Friday, June 7, 2013

From $35 to $40,000!


How vulnerable is the US to financial ruin? I say it is very vulnerable, and here's the reason. At the Bretton Woods Agreement in 1944 the US had promised to redeem gold at $35 per ounce, which meant that it could not increase outstanding dollars unless it received more gold to back the issue. Keep that number in mind as I go over some vital monetary statistics.

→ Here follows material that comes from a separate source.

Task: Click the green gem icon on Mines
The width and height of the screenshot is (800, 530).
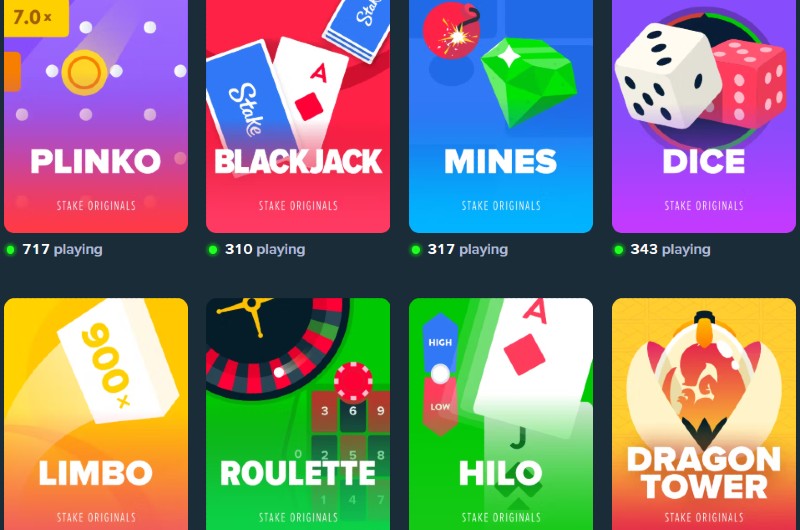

The US owns 261.5 million troy ounces of gold. M1, the narrowest measure of the US money supply (checking accounts and cash held outside bank vaults) stood at $2.523 trillion at the end of April 2013. M2, the broader measure of the US money supply (which adds savings accounts and short term CDs to M1) stood at $10.526 trillion. Now just do the math. For the US to redeem M1 in gold without running out of gold, the price would have to be set at $9,648. For the US to redeem M2, which I consider to be the true US money supply--since savings accounts can be transferred into one's checking account at the click of a computer from home--, the price would have to be $40,252. So, just think about that...since the Bretton Woods Agreement in 1944 the US has inflated the dollar by over one thousand times, from $35 per ounce to over $40,000 per ounce!

The US has been papering the world with its unbacked money to placate its growing dependent welfare class--eleven million on government disability and forty million receiving government issued food stamps, just to name two completely corrupt programs--and fund its worldwide military machine. (The US just sent the Colorado Air Guard, which flies F-16s, to Jordan, just so you are not surprised by some future intervention.)

The implications of this massive act of irresponsibility are for all of us to ponder. But who would deny that the US is extremely vulnerable to financial ruin, which can lead only to geopolitical chaos.

1 comment:

  1. Patrick,

    Thank you for both timely comments. That is value of gold and U. S. potential intervention in middle east.